**Exercise directions:** Select every line of the dataset items below that contains the word "Tlakové" and copy each such line in full.

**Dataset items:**
..........

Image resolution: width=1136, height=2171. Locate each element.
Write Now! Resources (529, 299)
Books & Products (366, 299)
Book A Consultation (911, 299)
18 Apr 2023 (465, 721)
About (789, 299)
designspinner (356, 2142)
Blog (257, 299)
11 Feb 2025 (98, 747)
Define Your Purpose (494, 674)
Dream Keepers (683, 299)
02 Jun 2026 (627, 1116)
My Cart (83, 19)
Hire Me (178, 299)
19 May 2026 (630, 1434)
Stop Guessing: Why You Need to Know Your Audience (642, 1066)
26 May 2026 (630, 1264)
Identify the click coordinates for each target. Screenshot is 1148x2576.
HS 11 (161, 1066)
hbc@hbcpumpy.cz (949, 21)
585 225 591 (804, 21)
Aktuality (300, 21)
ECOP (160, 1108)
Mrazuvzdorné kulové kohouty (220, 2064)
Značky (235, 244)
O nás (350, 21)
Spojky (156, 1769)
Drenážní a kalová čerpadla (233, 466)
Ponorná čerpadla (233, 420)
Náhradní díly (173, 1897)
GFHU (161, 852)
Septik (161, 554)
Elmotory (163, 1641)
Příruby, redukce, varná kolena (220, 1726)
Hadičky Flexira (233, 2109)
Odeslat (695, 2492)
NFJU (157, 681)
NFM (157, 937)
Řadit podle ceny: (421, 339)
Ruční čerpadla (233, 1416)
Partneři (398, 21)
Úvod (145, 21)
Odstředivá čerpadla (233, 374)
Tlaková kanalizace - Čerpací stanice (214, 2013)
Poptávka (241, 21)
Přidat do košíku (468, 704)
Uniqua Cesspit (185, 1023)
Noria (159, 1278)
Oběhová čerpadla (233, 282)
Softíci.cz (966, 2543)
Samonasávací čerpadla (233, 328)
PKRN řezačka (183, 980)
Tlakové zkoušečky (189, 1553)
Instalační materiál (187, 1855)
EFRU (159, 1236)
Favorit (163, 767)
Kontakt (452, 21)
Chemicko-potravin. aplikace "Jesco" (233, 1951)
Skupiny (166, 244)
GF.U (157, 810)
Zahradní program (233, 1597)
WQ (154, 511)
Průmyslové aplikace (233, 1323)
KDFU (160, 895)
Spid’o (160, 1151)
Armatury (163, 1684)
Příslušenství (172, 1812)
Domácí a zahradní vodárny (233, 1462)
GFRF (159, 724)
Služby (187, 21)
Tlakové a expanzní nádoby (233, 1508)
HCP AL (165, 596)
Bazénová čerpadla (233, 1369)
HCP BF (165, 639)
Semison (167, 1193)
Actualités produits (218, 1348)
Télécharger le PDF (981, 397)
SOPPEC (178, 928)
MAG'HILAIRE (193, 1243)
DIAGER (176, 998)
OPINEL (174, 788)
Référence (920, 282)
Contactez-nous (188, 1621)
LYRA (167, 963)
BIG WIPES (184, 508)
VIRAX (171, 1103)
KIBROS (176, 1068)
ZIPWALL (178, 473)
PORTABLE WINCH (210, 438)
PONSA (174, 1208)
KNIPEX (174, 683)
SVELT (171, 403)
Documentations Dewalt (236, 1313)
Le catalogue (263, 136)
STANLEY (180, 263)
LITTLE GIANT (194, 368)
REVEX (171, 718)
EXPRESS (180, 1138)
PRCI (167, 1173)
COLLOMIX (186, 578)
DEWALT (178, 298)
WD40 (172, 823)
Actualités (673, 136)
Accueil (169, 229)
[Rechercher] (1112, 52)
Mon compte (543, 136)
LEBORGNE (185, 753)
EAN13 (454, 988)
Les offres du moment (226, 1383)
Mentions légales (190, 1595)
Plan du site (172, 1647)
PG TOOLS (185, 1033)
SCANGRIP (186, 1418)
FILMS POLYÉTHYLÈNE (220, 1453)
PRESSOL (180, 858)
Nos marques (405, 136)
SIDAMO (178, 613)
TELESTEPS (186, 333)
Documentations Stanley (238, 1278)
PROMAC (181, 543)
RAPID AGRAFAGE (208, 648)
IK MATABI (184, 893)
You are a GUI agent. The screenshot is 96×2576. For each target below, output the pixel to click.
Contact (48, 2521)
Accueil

..........

**Solution for this problem:**
Tlakové zkoušečky (189, 1553)
Tlakové a expanzní nádoby (233, 1508)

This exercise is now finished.